When I was at school, at the age of thirteen I would cycle every day to and from the boarding house where I lived to the main school. In the winter that meant that I was cycling down an unlit road in the country, often on my own. Today, people might ask, why did the school and your parents let you do this? Weren’t they afraid that you might be attacked by a paedophile or worse?
To which I would respond that in all likelihood paedophilia in the 1960s and 1970s was just as prevalent as it is today. But nowadays it’s considered a big deal and widely reported whenever exposed. Back then, not so much. What we fear today we hardly even thought about fifty years ago.
So what’s the lesson in all of this? It’s not for me to tell you how to react to content you see on the social media. You will react according to your life experience. Perhaps the videos you see will become part of that experience, and further confirm views you already hold. Less likely, but still possible, they will change your mind about something.
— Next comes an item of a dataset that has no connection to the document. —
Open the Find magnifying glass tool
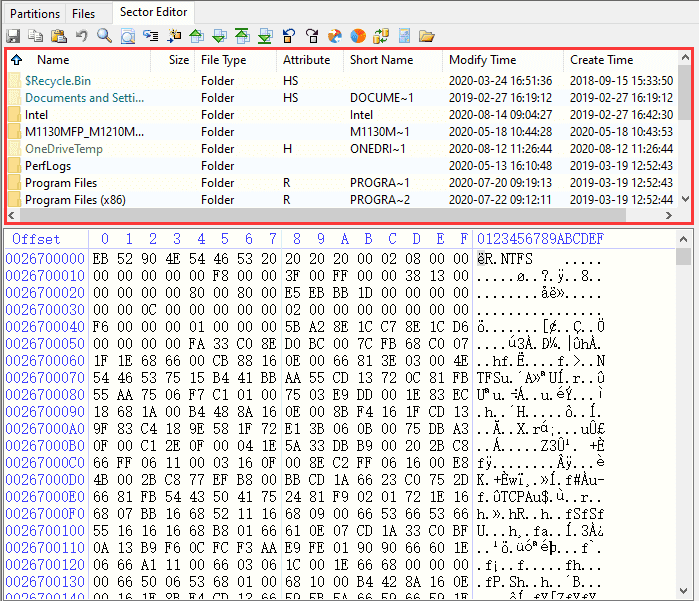The height and width of the screenshot is (601, 699). pos(104,36)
But before you pass judgement on what you see, I suggest you look as hard as you can for context, and challenge the context, if any, that is being handed to you on a plate. You’ll notice that in my descriptions of the videos, I frequently use words like allegedly, apparently and seemingly. That’s deliberate. If you’re minded to add to the clamour, ask yourself whether you’re responding to facts, supposition or opinion.
Not always easy to do, but at least that way you can avoid being part of the herd.
One small comment on the Silicon Valley chap yelling at the Asian diners. After he is told to leave, he says something like “I already put money on the table”. He then appears to go and pick it all up before leaving.
Now, of course, it could have just been the tip…
Unless he’s been taken on a pilgrimage to Mount Rushmore by a posse of armed Trump supporters, I suspect he’s hiding under his duvet right now. But who knows, perhaps he’s suffering from a mental health condition and about to go into rehab, which is the usual get out of jail card in these situations.